Where wild savannah meets tropical coastline
It could be the statuesque Mount Kilimanjaro (the tallest mountain in Africa), a hominid fossil hunt, or the sight of one and a half million migrating wildebeest in the iconic Serengeti National Park, that defines your tour of Tanzania. Whichever direction you take across one of Africa’s most awe-inspiring lands, be sure of this: Sumptuous beaches, timeless peak-top views, and dramatic wildlife will leave you gasping for air.
With over 130 spoken languages, an abundance of wildlife, and tongue-sizzling cuisine, Tanzania offers visitors a rich cultural experience. If you’re looking for a safari expedition, head to the Serengeti National Park or the Ngorongoro Crater for a taste of the Tanzanian outdoors. Alternatively, visit the emerald green land of southern game reserve, Selous, a UNESCO World Heritage Site that offers unparalleled wildlife diversity in an unspoilt setting.
This world-famous landform attracts adventurers from around the world who seek to conquer the tallest mountain in Africa. Hikers of little experience are welcome on a journey towards an otherworldly peak top. Several trails will rise you above Tanzanian lands that Hemingway once said made him “hungry for more.” The sight of three volcanic cones piercing a clouded skyline will leave you bewitched by this natural wonderland.

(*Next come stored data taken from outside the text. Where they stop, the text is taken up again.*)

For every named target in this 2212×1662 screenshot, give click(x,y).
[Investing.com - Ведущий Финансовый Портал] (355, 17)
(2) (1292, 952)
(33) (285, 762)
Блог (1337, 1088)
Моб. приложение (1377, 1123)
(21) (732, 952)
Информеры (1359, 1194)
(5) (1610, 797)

Translating to “endless plains” in Swahili, the word Serengeti aptly describes dreamy vistas that provide a home for droves of unique wildlife, including the Big Five—tree climbing lions, leopards, rhinos, elephants and buffalos. There’s also an annual wildebeest migration for you to marvel over, taking place on the short-grass plains once November rains begin. Witness wild births, crocodiles, honey badgers, cheeky cheetahs and plenty more.
Located in northern Tanzania, the centerpiece of the Ngorongoro Conservation Center is the world’s largest caldera, the Ngorongoro Crater. This protected area has a depth of 2,000 feet, covers 115 square miles, and is home to 25,000 animals—including the black rhinoceros and Tanzania’s densest population of lions. For the archaeologist in you, Olduvai Gorge is a site where fossilized bones and stone tool discoveries date back to some of the earliest in humankind’s history.
Sprawling across 130 square miles, this national park boasts pink flamingos feeding from the soda lake’s algae waters in the wet season. Look up in admiration at more than 400 bird species, or listen to the playful sounds of baboon troops. A short drive north is the town of Mto Wa Mbu, where all 120 of Tanzania’s tribes are represented. Take camp for the night and experience tribal culture.
75 miles southwest of Arusha, Tarangire National Park is a wildlife marvel full of thick-trunked Baobab trees that adorn the landscape. Often overlooked in favor of Serengeti—but not to be overshadowed—the Tarangire is worth a visit during the dry season (June through October), and rewards you with views of rolling hills, sun-blistered mounds of termites, and awe-inspiring animal encounters by the banks of the Tarangire River.
A twenty-minute flight from port city of Dar Es Salaam is dreamy Zanzibar—an island of pristine white beaches that front this divine coastline. Scuba dive in the Indian Ocean and discover the tropical ecosystems below the surface. Try swimming with dolphins in the waters of Menai Bay. A visit to Stone Town is a must if you’re hoping to get a sense of Zanzibar’s cosmopolitan trade history. Experience the fresh and delectable cuisine by checking out bustling markets and vibrant food stalls.
Your desired destinations and preferred activities are important factors to consider when planning your trip to Tanzania. The dry season is between June and October, and the wet seasons are between November and December, and March and May. On the coast, heat and humidity are more common. The northwestern highlands are consistently cooler, with the central plateau dry and arid year-round. Prices for safaris will be influenced by the season, and the weather will be influenced by land elevation. At wildlife parks, June through October (dry season) is often best for viewings, with wildebeest migration peaks in August and September. Due to a variety of hikes, Mt. Kilimanjaro has no real off-season. Peak tourist season is July to March in the northern circuit.